Task goal: Transcribe the records below exactly, from their first line through the line containing "The width and height of the screenshot is (1892, 995).". Omit every line after it.

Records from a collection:
++++++++++
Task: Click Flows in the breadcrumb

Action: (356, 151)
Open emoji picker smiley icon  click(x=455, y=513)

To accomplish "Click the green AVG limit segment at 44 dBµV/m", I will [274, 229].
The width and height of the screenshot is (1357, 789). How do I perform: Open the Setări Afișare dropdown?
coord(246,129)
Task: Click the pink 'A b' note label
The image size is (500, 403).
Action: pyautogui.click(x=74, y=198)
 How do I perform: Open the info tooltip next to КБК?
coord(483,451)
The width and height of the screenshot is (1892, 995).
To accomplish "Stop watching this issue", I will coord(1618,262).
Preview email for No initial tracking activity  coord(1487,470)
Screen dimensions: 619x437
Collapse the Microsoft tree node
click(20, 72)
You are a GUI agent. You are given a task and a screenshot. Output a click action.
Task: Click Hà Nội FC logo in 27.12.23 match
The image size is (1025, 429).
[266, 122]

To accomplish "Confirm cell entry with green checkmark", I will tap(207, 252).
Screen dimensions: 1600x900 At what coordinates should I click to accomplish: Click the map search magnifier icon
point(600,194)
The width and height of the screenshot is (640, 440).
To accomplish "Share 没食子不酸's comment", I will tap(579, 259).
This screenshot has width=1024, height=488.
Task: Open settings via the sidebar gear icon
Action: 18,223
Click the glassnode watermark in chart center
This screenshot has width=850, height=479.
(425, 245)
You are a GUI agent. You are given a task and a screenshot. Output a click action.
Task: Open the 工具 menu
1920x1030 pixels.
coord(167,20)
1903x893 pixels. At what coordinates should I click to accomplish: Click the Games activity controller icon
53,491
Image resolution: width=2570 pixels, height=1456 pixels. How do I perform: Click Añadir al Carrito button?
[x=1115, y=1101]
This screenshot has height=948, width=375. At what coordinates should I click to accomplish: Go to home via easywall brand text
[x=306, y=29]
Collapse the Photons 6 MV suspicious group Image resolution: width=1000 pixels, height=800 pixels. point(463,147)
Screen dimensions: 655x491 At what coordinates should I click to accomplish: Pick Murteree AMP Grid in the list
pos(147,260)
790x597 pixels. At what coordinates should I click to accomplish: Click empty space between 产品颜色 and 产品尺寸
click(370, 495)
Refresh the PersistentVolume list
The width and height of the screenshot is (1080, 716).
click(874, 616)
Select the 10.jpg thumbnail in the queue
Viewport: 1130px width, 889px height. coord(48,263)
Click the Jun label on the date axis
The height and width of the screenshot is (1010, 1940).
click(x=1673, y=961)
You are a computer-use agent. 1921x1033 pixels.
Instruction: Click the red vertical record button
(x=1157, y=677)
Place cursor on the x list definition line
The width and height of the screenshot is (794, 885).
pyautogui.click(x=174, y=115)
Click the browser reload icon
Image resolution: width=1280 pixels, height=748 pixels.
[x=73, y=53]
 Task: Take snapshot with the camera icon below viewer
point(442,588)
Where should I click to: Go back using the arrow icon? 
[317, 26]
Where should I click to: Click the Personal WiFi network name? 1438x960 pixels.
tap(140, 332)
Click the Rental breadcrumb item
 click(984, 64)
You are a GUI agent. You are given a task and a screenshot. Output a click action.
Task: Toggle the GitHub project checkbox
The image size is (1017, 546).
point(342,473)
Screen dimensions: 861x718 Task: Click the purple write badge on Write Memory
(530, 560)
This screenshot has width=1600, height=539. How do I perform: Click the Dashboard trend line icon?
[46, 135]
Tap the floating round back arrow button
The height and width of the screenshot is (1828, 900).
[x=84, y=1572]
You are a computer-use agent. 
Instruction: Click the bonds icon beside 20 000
++++++++++
Solution for this exercise:
Task: Click Flows in the breadcrumb

Action: (356, 151)
Open emoji picker smiley icon  click(x=455, y=513)

To accomplish "Click the green AVG limit segment at 44 dBµV/m", I will [274, 229].
The width and height of the screenshot is (1357, 789). How do I perform: Open the Setări Afișare dropdown?
coord(246,129)
Task: Click the pink 'A b' note label
The image size is (500, 403).
Action: pyautogui.click(x=74, y=198)
 How do I perform: Open the info tooltip next to КБК?
coord(483,451)
The width and height of the screenshot is (1892, 995).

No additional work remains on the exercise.